> **DESCRIPTION OF THE TASK**:
Please restate each line of the data that follows word for word, skipping any image.

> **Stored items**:

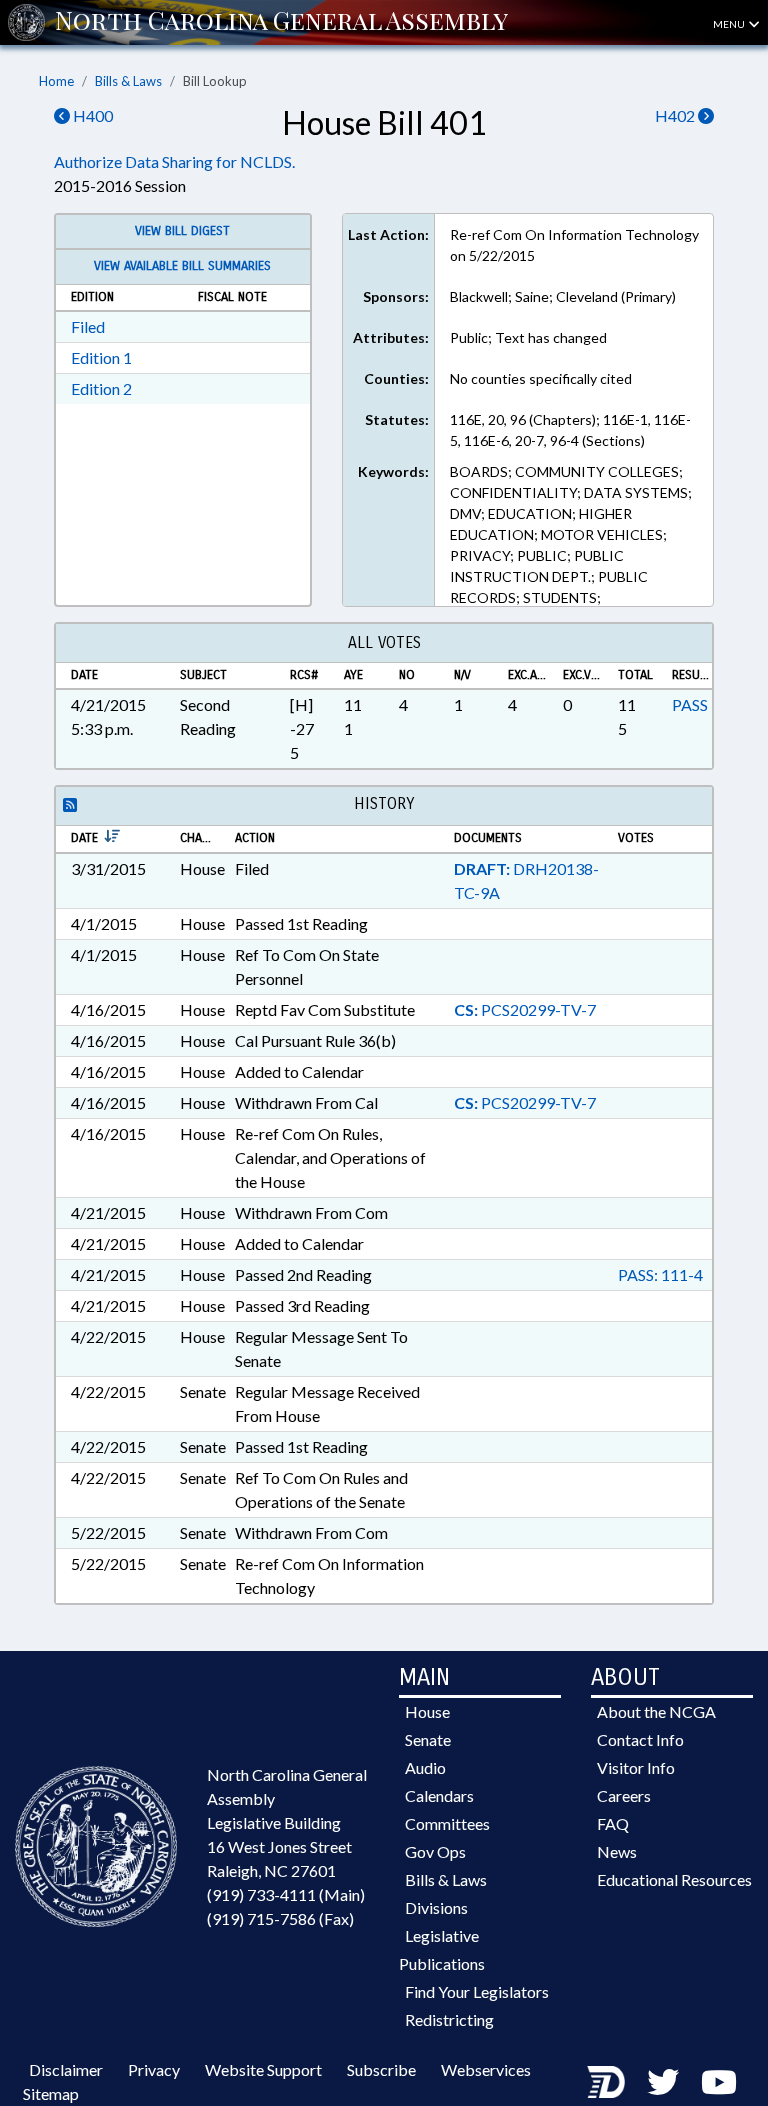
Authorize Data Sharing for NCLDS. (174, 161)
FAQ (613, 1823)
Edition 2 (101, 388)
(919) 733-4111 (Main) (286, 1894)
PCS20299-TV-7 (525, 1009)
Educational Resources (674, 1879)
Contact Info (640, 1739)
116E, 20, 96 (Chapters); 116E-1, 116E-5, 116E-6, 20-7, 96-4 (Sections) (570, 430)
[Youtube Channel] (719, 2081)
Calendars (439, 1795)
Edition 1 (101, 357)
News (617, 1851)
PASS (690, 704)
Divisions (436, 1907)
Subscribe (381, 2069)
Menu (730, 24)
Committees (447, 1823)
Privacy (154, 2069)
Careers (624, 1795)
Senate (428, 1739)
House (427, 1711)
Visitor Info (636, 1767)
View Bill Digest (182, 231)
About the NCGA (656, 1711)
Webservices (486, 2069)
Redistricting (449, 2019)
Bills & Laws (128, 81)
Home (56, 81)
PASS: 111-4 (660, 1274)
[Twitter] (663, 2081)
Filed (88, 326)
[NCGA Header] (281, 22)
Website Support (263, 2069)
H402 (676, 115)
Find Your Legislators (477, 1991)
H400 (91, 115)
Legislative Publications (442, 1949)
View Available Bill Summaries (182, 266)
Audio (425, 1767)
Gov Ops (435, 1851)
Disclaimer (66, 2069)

> **RESULT**:
Authorize Data Sharing for NCLDS. (174, 161)
FAQ (613, 1823)
Edition 2 (101, 388)
(919) 733-4111 (Main) (286, 1894)
PCS20299-TV-7 (525, 1009)
Educational Resources (674, 1879)
Contact Info (640, 1739)
116E, 20, 96 (Chapters); 116E-1, 116E-5, 116E-6, 20-7, 96-4 (Sections) (570, 430)
[Youtube Channel] (719, 2081)
Calendars (439, 1795)
Edition 1 (101, 357)
News (617, 1851)
PASS (690, 704)
Divisions (436, 1907)
Subscribe (381, 2069)
Menu (730, 24)
Committees (447, 1823)
Privacy (154, 2069)
Careers (624, 1795)
Senate (428, 1739)
House (427, 1711)
Visitor Info (636, 1767)
View Bill Digest (182, 231)
About the NCGA (656, 1711)
Webservices (486, 2069)
Redistricting (449, 2019)
Bills & Laws (128, 81)
Home (56, 81)
PASS: 111-4 (660, 1274)
[Twitter] (663, 2081)
Filed (88, 326)
[NCGA Header] (281, 22)
Website Support (263, 2069)
H402 (676, 115)
Find Your Legislators (477, 1991)
H400 (91, 115)
Legislative Publications (442, 1949)
View Available Bill Summaries (182, 266)
Audio (425, 1767)
Gov Ops (435, 1851)
Disclaimer (66, 2069)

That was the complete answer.